What you will do:
Reproduce the stretch of the chatroom forum thread from "hey guys can" through "of the forum.", word for word.

# chatroom



## aje88 (Jul 19, 2009)

hey guys can anyone help me . i want to chat but it doesnt let me. and there are 2 chatroom bottons on the top right of my screen can anyone help.


----------



## ismart (Jul 19, 2009)

The chatroom is closed for at least two weeks if i remember correctly. There were some people misbehaving there. It's up to peter, and the moderators if and when the chatroom may be reopened. Check the announcement section of the forum.


----------



## batsofchaos (Jul 19, 2009)

You posted repeatedly in that very thread, were told _in_ that thread that they were closed and may not ever open, and now that the chatroom is closed thread is closed you're posting in the other discussions thread? You need to work on your reading skills and stop spamming the board.


----------



## aje88 (Jul 19, 2009)

i dont spam


----------



## Opivy (Jul 19, 2009)

then what do you call this thread?


----------



## ABbuggin (Jul 19, 2009)

..


----------



## PhilinYuma (Jul 20, 2009)

ABbuggin said:


> ROFL :lol: :lol:


This thread began with a twelve year old asking a genuine but redundant question. It was answered by Ismart in his usual helpful and courteous way. The "spammers" are those who chose to mock a child because they couldn't think of anything more useful to do. :angry:


----------



## ABbuggin (Jul 20, 2009)

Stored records
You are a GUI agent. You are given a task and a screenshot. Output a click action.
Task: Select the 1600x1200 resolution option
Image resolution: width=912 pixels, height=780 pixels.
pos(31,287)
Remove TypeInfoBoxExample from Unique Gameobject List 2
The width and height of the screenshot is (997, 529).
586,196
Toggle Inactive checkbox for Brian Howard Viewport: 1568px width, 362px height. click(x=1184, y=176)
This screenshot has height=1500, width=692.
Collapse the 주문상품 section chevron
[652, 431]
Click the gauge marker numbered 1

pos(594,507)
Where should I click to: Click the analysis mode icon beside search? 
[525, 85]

Output of the exercise:
hey guys can anyone help me . i want to chat but it doesnt let me. and there are 2 chatroom bottons on the top right of my screen can anyone help.


----------



## ismart (Jul 19, 2009)

The chatroom is closed for at least two weeks if i remember correctly. There were some people misbehaving there. It's up to peter, and the moderators if and when the chatroom may be reopened. Check the announcement section of the forum.